The above mentioned objects of the invention as well as others not mentioned are satisfied as follows. The present invention is an effective, durable hood assist system with a compact torsion mechanism mounted distant from the hood pivot axis of the vehicle. The present invention also includes vehicles with the hood assist system installed. The torsion mechanism of the present invention includes at least two torsion bar sections. The torsion mechanism of the present invention is engaged to the frame of the vehicle and the hood of the vehicle. The engagement of the torsion mechanism to these components is such that a portion of the torsion mechanism, which is engaged to each respective component (the frame or the hood), is prevented from rotating relative to that component. The torsion mechanism is engaged to the hood and the frame such that translation of the torsion mechanism in a direction perpendicular to the hood pivot axis is allowed relative to one of the hood and the frame and prevented relative to the other of the hood and the frame. This makes it possible to mount the torsion mechanism distant from the hood pivot axis without causing undesirable stresses in the torsion mechanism when the hood is pivoted about the hood pivot axis. It can thus be seen that all of the above-mentioned objects of the invention, as well as others not mentioned, have been met.

DRAWINGS

Other objects and advantages of the invention will become more apparent upon perusal of the detailed description thereof and upon inspection of the drawings in which:

FIG. 1 is a perspective view of the torsion mechanism, the moment arm, and a torsion mechanism locating bracket of the hood assist system of the present invention.

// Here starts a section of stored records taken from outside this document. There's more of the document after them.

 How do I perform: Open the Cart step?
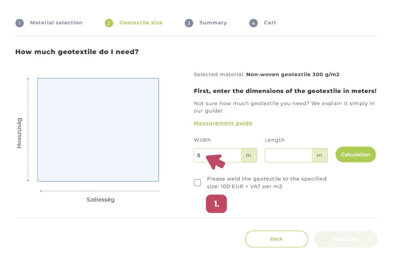[x=270, y=23]
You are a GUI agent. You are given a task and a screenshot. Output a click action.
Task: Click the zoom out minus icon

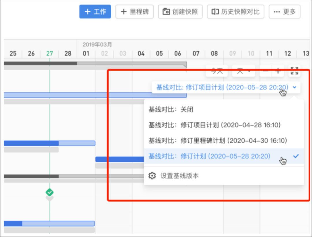pos(266,71)
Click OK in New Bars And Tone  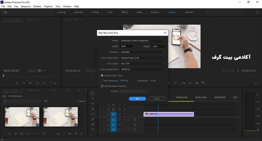137,99
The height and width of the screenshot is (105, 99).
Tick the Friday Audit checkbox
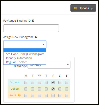[53, 95]
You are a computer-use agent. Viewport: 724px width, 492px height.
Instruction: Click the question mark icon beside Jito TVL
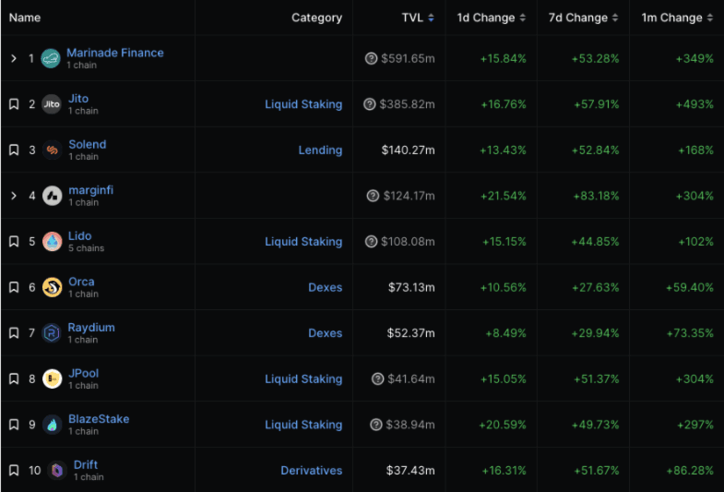[370, 104]
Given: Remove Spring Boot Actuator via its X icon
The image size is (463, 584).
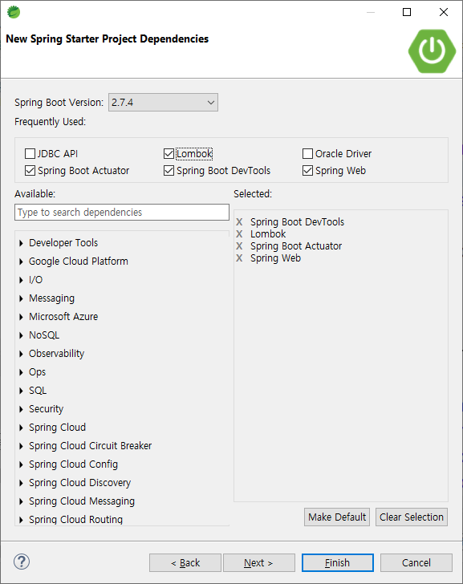Looking at the screenshot, I should (239, 246).
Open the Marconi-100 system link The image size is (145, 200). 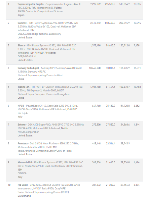pyautogui.click(x=25, y=162)
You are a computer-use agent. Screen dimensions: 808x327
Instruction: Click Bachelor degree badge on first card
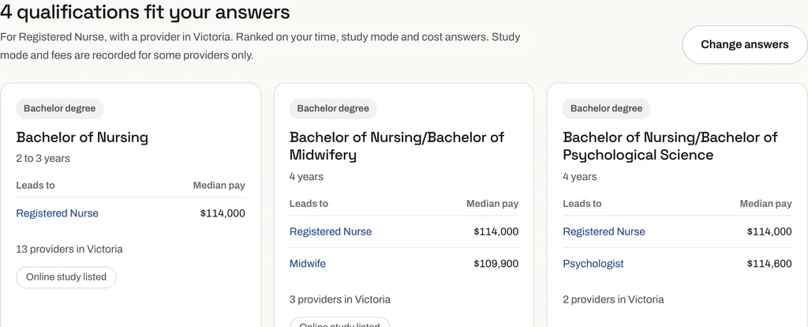[60, 109]
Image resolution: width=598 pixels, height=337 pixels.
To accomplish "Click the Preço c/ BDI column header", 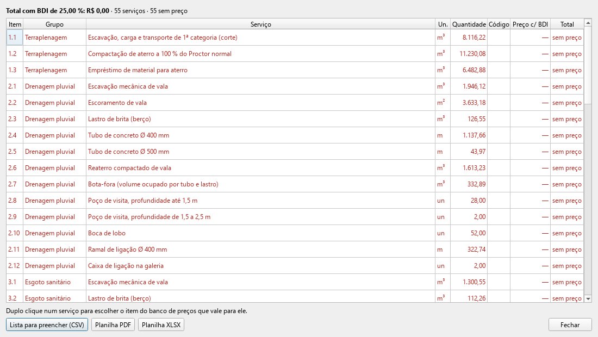I will 530,24.
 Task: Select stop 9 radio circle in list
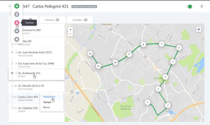12,63

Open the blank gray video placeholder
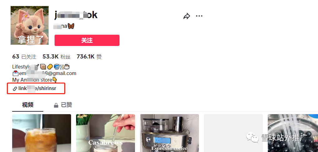click(x=233, y=133)
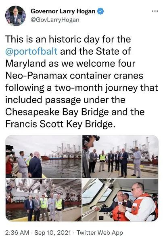Open the bottom-left photo with safety vests
Viewport: 163px width, 240px height.
[x=44, y=200]
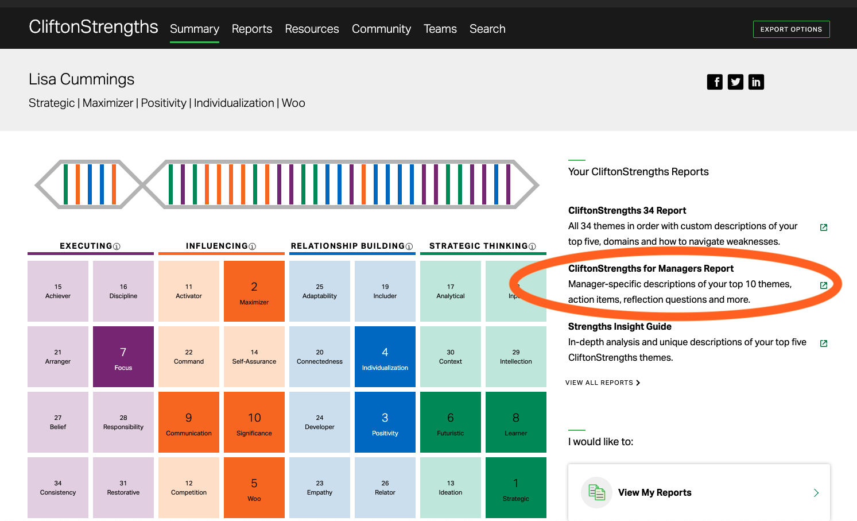This screenshot has height=521, width=857.
Task: Select the orange Maximizer theme tile
Action: (254, 291)
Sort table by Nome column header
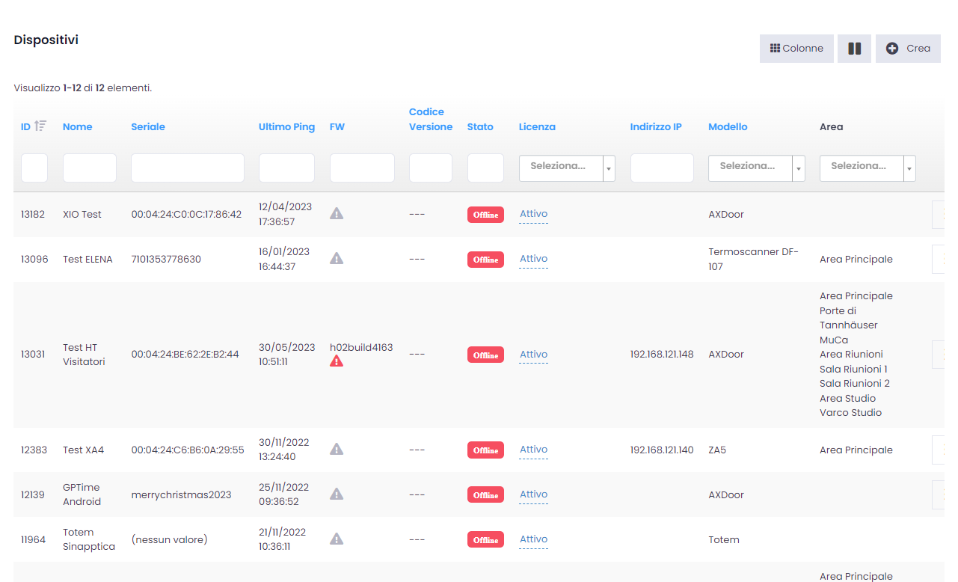 (78, 127)
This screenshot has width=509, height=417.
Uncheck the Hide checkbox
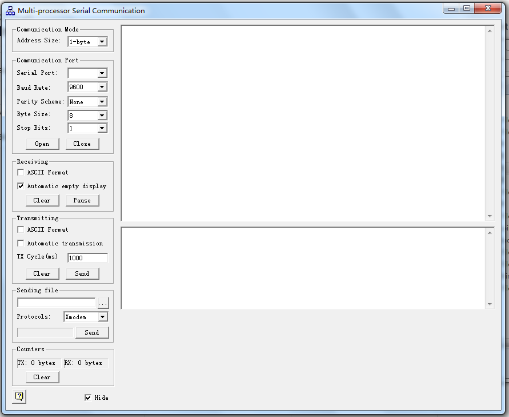coord(88,398)
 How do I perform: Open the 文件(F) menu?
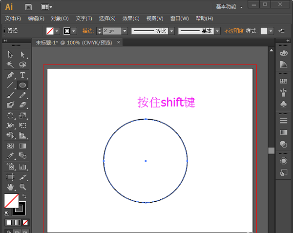coord(13,19)
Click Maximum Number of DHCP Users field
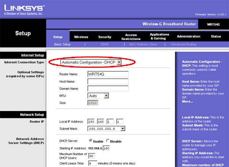The height and width of the screenshot is (167, 229). [x=92, y=156]
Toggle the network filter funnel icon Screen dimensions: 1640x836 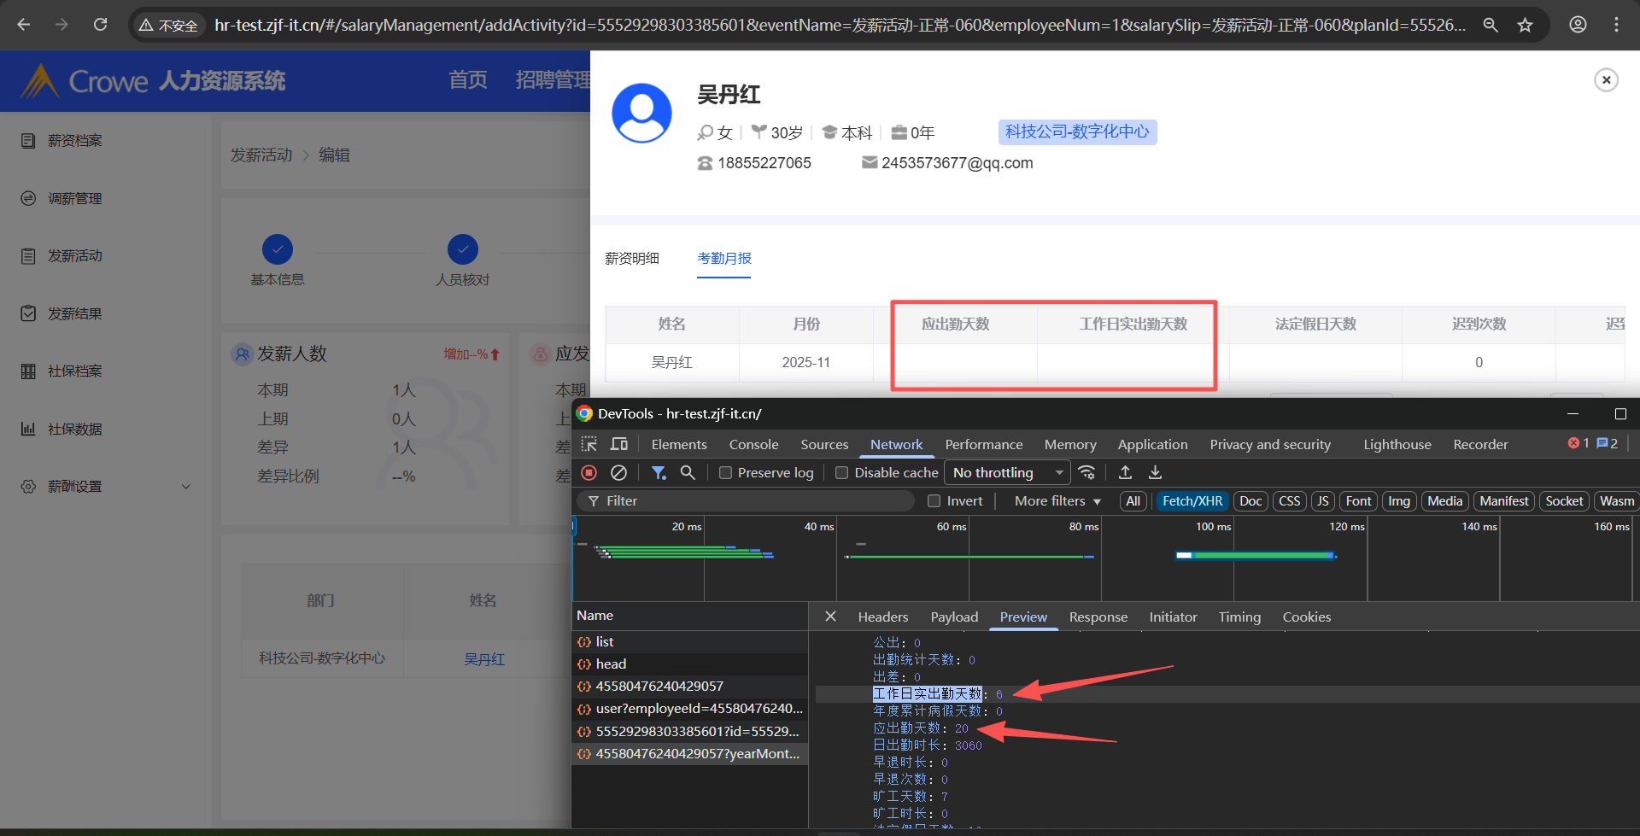pyautogui.click(x=659, y=472)
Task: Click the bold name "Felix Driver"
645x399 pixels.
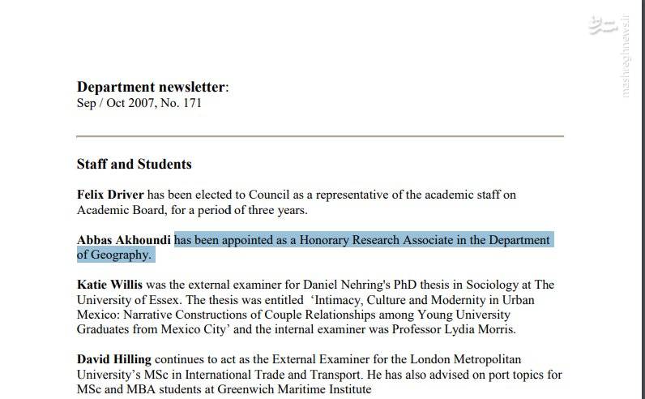Action: [109, 195]
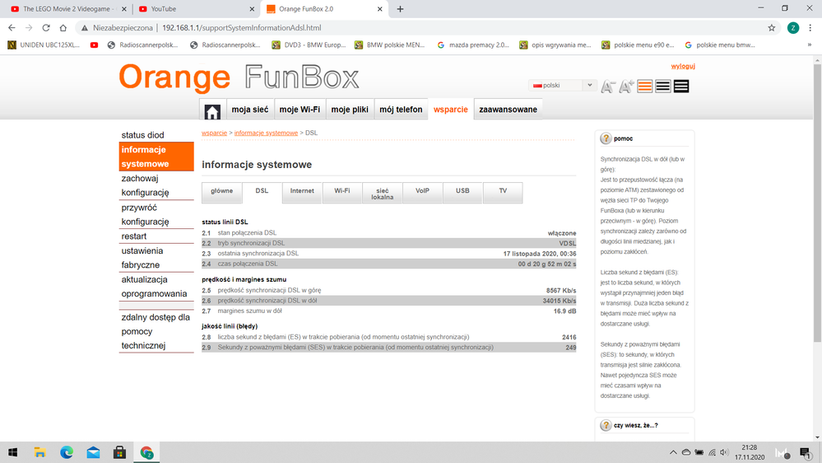This screenshot has width=822, height=463.
Task: Select the solid black high-contrast theme icon
Action: [680, 87]
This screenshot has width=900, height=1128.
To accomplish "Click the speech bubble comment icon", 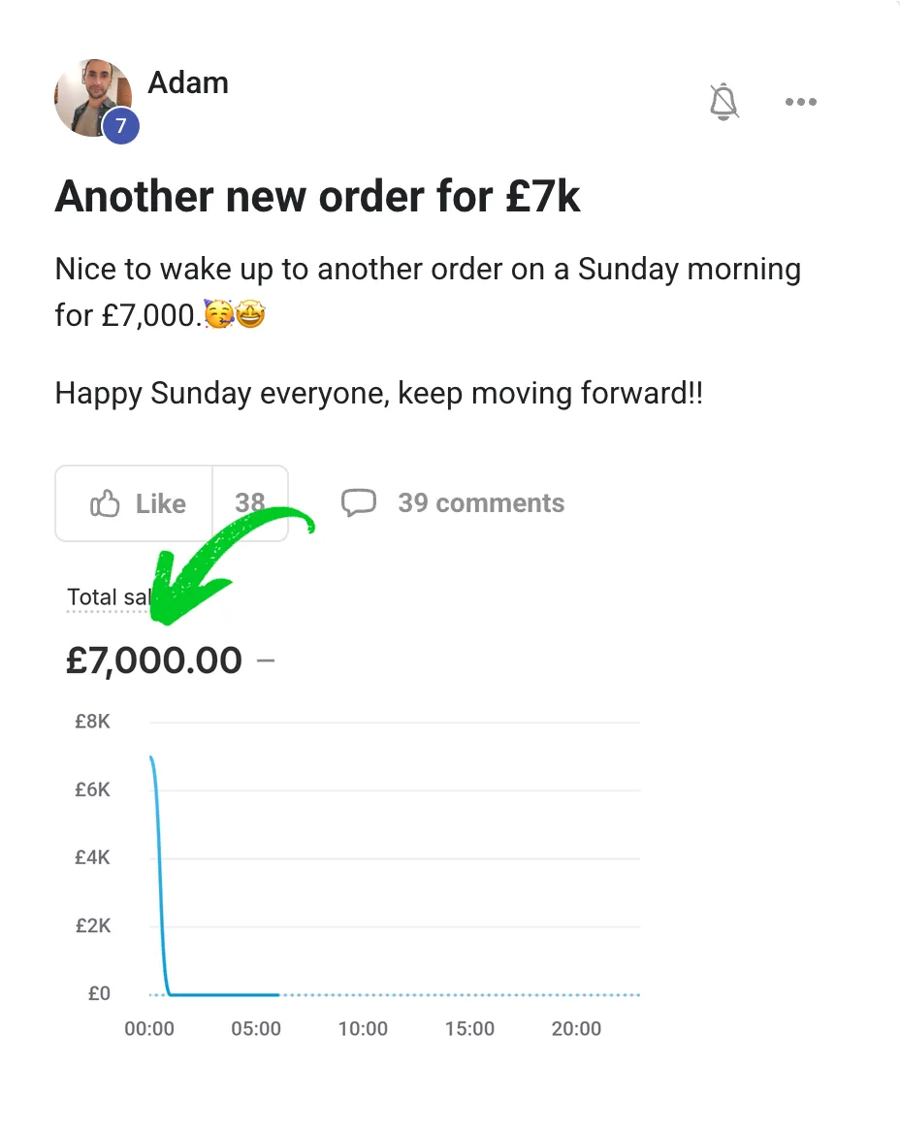I will pyautogui.click(x=359, y=502).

FIG. 2 is a perspective view of a hood assist system according to the present invention assembled to a frame and a hood of a vehicle,

FIG. 3 is a perspective view of a hood assist system of the present invention assembled to a frame of a vehicle.

FIG. 4 shows a hood reinforcement member with a torsion mechanism locating bracket mounted to it.

FIG. 5 shows a torsion mechanism locating bracket and a torsion bar engagement member which are integrally engaged to one another.

FIG. 6 shows different views of a torsion mechanism locating bracket and a torsion bar engagement member integrally engaged to one another.

FIG. 7 shows one potential embodiment of a torsion mechanism locating bracket.

FIG. 8 shows a torsion mechanism with a moment arm and a torsion mechanism locating bracket engaged to the torsion mechanism.

FIG. 9 shows one embodiment of a torsion mechanism locating bracket.

FIG. 10 shows a second embodiment of a torsion mechanism locating bracket.

FIG. 11 shows a hood support member and a torsion mechanism locating bracket engaged to the hood support member.

FIG. 12 shows one embodiment of a moment arm for the hood assist system of the present invention.

FIG. 13 shows one embodiment of a torsion bar engagement member for the hood assist system of the present invention.

FIG. 14 is a perspective view of an embodiment of the invention with a torsion bar section inside of another torsion bar section.

FIG. 15 is a perspective view of an embodiment of the invention with a torsion bar section inside of another torsion bar section and mounted to a vehicle.

FIG. 16 is a perspective view of an embodiment of the invention with a torsion bar section inside of another torsion bar section and mounted to a vehicle.

FIG. 17 shows a potential embodiment of the hood assist system with one torsion bar section inside of another torsion bar section.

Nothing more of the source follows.